* TASK ITEM *
Rewrite the lines from the first one through the line containing "Image resolution: width=727", replacing each "pixels" with "px" and leaving everything else unchanged.

(Saved data entries)
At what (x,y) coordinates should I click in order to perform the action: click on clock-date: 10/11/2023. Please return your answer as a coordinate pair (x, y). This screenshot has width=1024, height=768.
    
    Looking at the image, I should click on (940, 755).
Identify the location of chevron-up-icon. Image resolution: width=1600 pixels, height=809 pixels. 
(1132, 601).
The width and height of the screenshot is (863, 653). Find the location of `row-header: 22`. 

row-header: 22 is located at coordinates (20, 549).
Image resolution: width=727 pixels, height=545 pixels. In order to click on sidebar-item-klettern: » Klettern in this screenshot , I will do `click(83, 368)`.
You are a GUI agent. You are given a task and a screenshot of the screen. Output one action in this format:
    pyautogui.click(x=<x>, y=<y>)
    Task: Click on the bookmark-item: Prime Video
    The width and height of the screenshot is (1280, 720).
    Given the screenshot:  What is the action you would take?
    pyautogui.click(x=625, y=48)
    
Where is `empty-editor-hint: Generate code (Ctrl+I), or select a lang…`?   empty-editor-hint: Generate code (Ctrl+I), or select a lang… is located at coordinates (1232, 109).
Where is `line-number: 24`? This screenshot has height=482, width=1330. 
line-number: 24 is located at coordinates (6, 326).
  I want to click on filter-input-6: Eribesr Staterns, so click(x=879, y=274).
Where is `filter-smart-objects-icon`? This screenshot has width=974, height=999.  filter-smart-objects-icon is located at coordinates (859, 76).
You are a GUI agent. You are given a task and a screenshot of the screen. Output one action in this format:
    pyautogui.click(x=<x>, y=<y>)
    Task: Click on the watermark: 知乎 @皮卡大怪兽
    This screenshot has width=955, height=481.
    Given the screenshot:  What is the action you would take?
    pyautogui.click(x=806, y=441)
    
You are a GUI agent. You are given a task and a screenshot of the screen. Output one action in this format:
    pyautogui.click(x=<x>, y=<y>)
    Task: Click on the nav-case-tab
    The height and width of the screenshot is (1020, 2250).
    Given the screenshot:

* ANSWER FOR THIS EXERCISE *
At what (x,y) coordinates should I click in order to perform the action: click on clock-date: 10/11/2023. Please return your answer as a coordinate pair (x, y). This screenshot has width=1024, height=768.
    
    Looking at the image, I should click on (940, 755).
Identify the location of chevron-up-icon. Image resolution: width=1600 px, height=809 px. 
(1132, 601).
The width and height of the screenshot is (863, 653). Find the location of `row-header: 22`. 

row-header: 22 is located at coordinates (20, 549).
Image resolution: width=727 px, height=545 px. In order to click on sidebar-item-klettern: » Klettern in this screenshot , I will do `click(83, 368)`.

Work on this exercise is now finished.